Wednesday, December 26, 2012

5 non-technical things to improve your photos.

  1. Plan your photo - often photos are little more then accidents. We see something, think wow that's really neat, and we push the shutter. I understand this frequently happens because our photos are as much a way to maintain memories as they are anything else, but take a moment to think about how the camera will capture the image and adjust your shot so the image will be a decided on shot and not just an accident. In this way you will quickly learn what elements improve your images and which ones detract from them.

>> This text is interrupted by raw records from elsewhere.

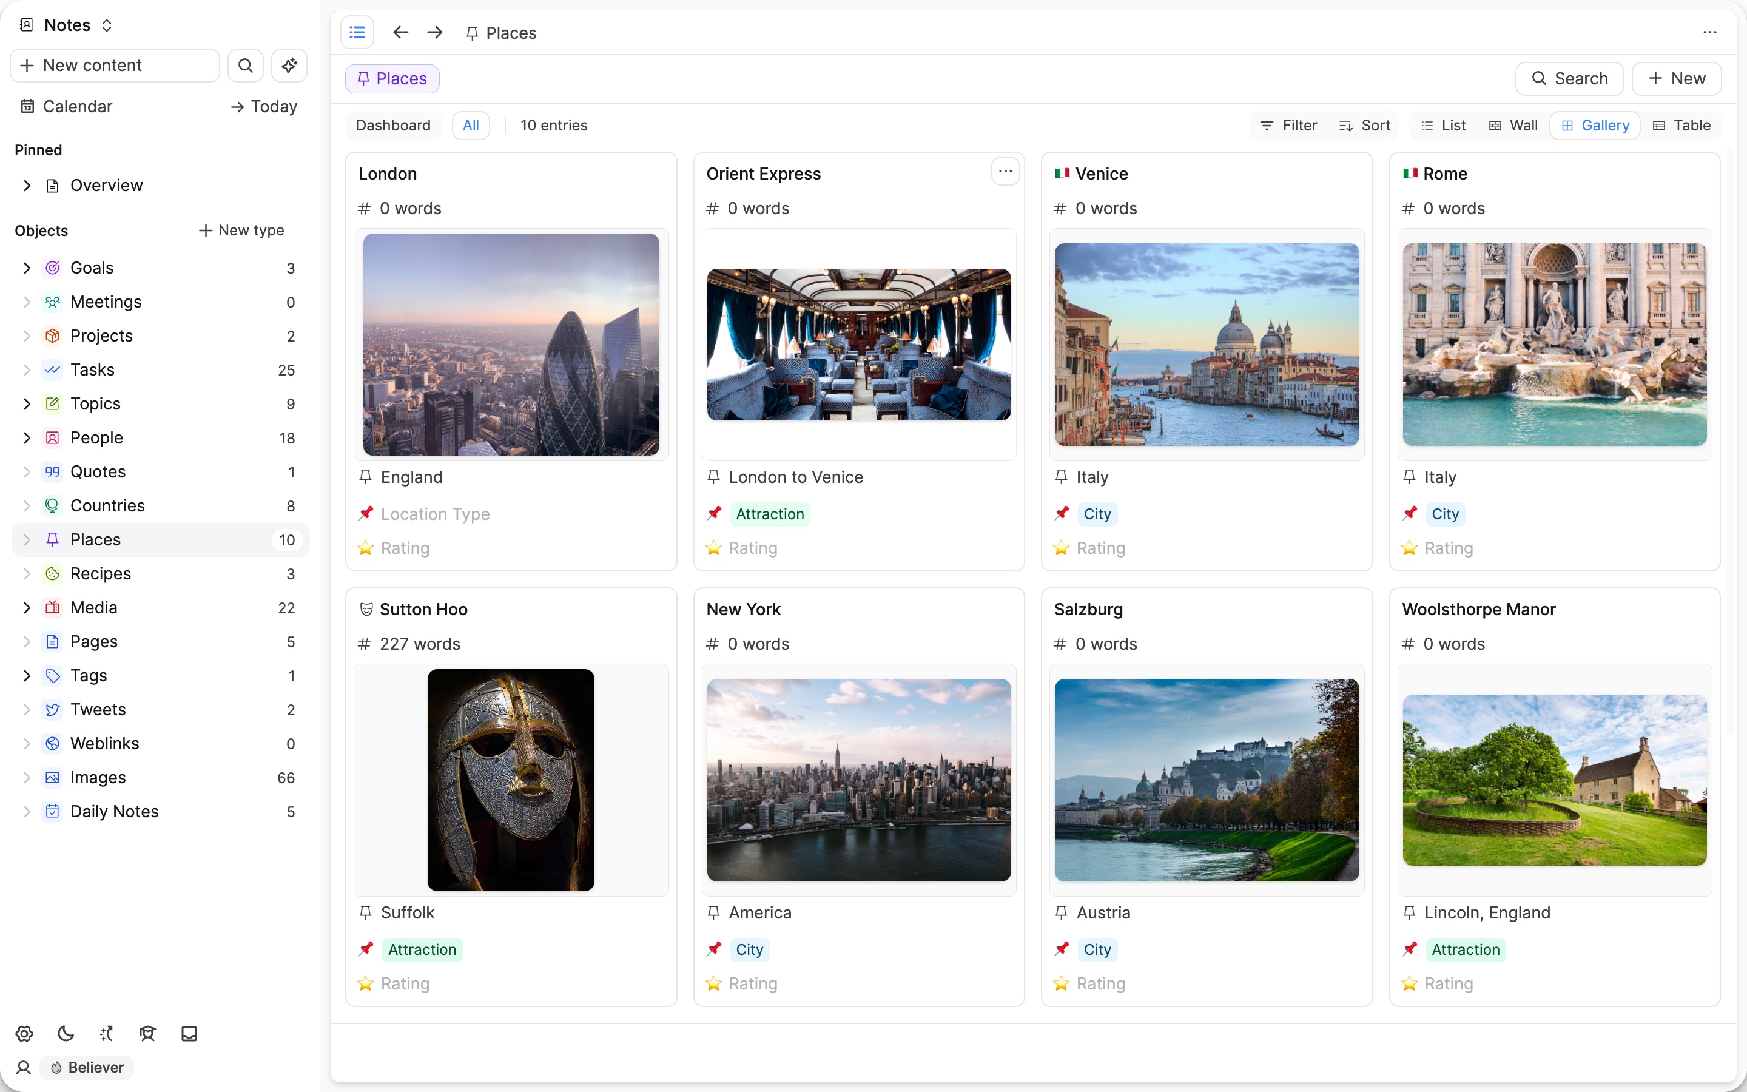Viewport: 1747px width, 1092px height.
Task: Toggle dark mode moon icon
Action: coord(66,1034)
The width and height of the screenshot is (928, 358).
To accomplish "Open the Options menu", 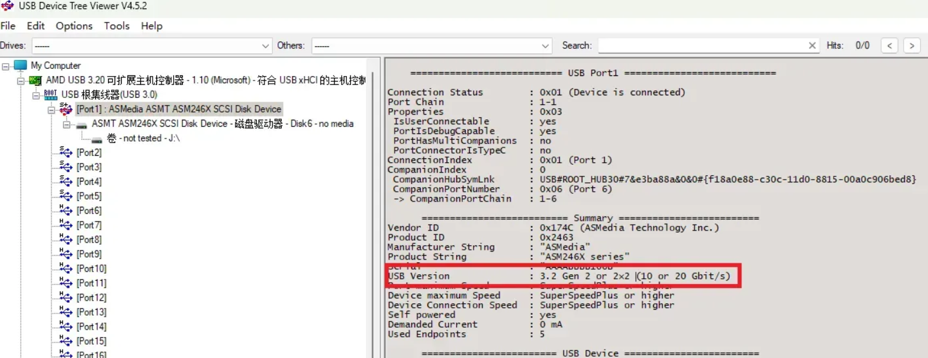I will [x=74, y=26].
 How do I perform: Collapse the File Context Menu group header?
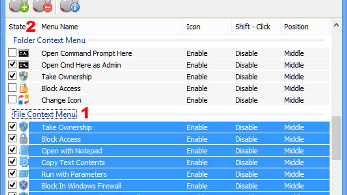click(x=45, y=114)
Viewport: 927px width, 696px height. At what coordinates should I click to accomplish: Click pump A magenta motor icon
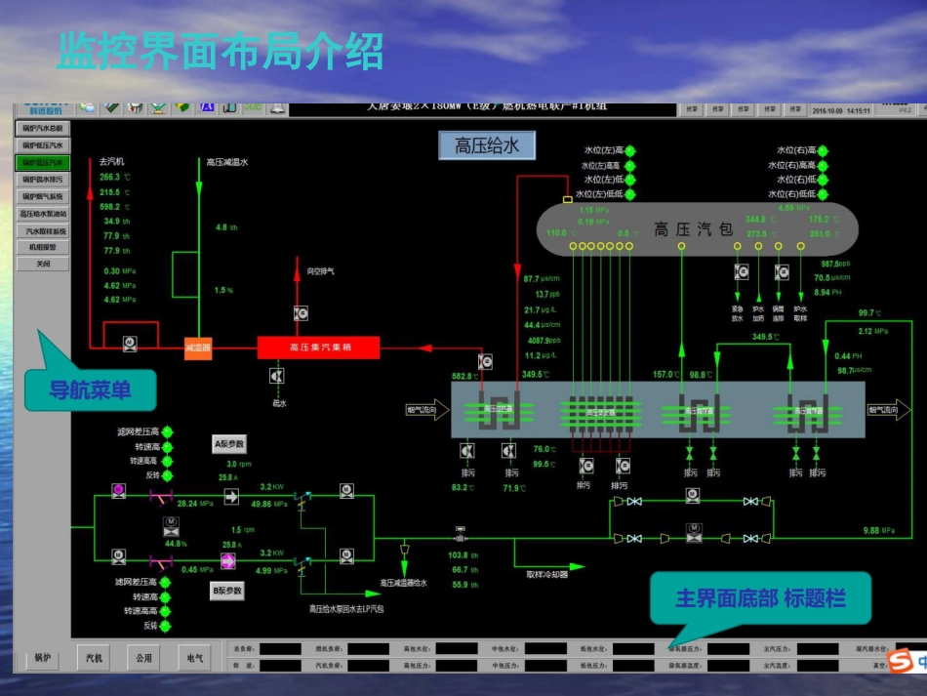119,490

  2. Pay attention to the details - frequently we only think about the subject as we are composing our image, but the foreground and the background both will make up the photo. Take a moment to think about how this will impact you images, you may want to change f-stop to soften the impact of the foreground or perhaps you want to Chang your angle to eliminate a distraction. This can be something as simple as a bright patch of sun blowing out part of the background, our eyes will migrate to the brightest part of the image, anything brighter then you subject will compete with it for the viewers attention.

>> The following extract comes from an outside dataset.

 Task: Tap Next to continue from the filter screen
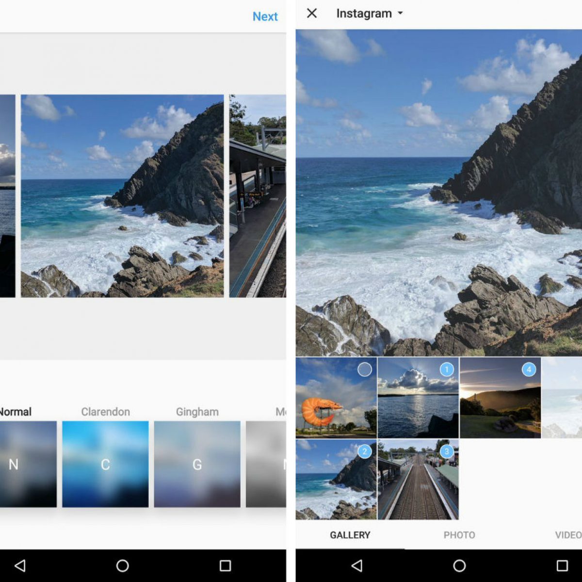tap(265, 16)
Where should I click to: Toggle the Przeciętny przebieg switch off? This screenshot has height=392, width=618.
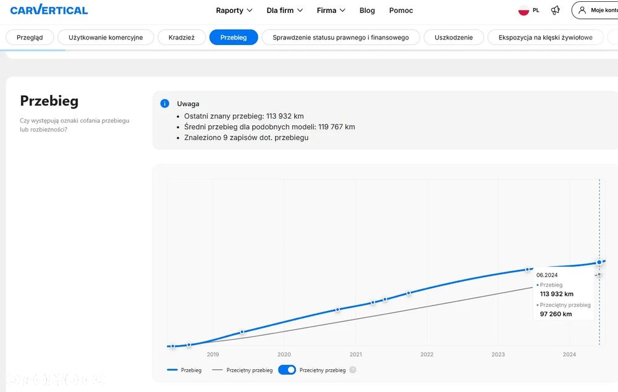tap(287, 370)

  3. Shoot outside of your comfort zone - it is commonly suggested to take photos from kneeling, lying down, standing on a chair or some other different vantage point to give a unique view. So common that when it is suggested people say "yeah I know that" but when you look at their portfolio everything is taken standing up from five feet away (or what ever their comfort zone is). When you are about to take a photo make yourself change, move to a different location shot something with a wide angle that you normally want to shoot telephoto, move in close and use telephoto when you think you should be shooting wide. It doesn't matter what you change, just force yourself out of your comfort zone.

  4. Make mistakes - this sort of parallels shooting outside your comfort. But in this case I am telling you to break everybody else's rules. Everybody says don't shoot a moving subject with 1st curtain flash. Break that rule, or others like it, in this way you will find ways to make photos work where the rest of us have failed.

  5. Don't fake it - entirely to often I hear people say "oh I'll just fix it in photoshop." Photoshop can be a very useful tool, but it has its limitations, fix the color balance on the camera, remove lint and smooth wrinkles I the backdrop, if you want light falloff in the corner turn your light or use a flag or Inverse Square Law to adjust the lighting. Photoshop is a destructive process, the more you take the time to correct before you push the shutter the grater latitude you will have for other manipulations. This will improve your overall skill as a photographer will, if you rely on photoshop then you will be improving your skills as a digital editor.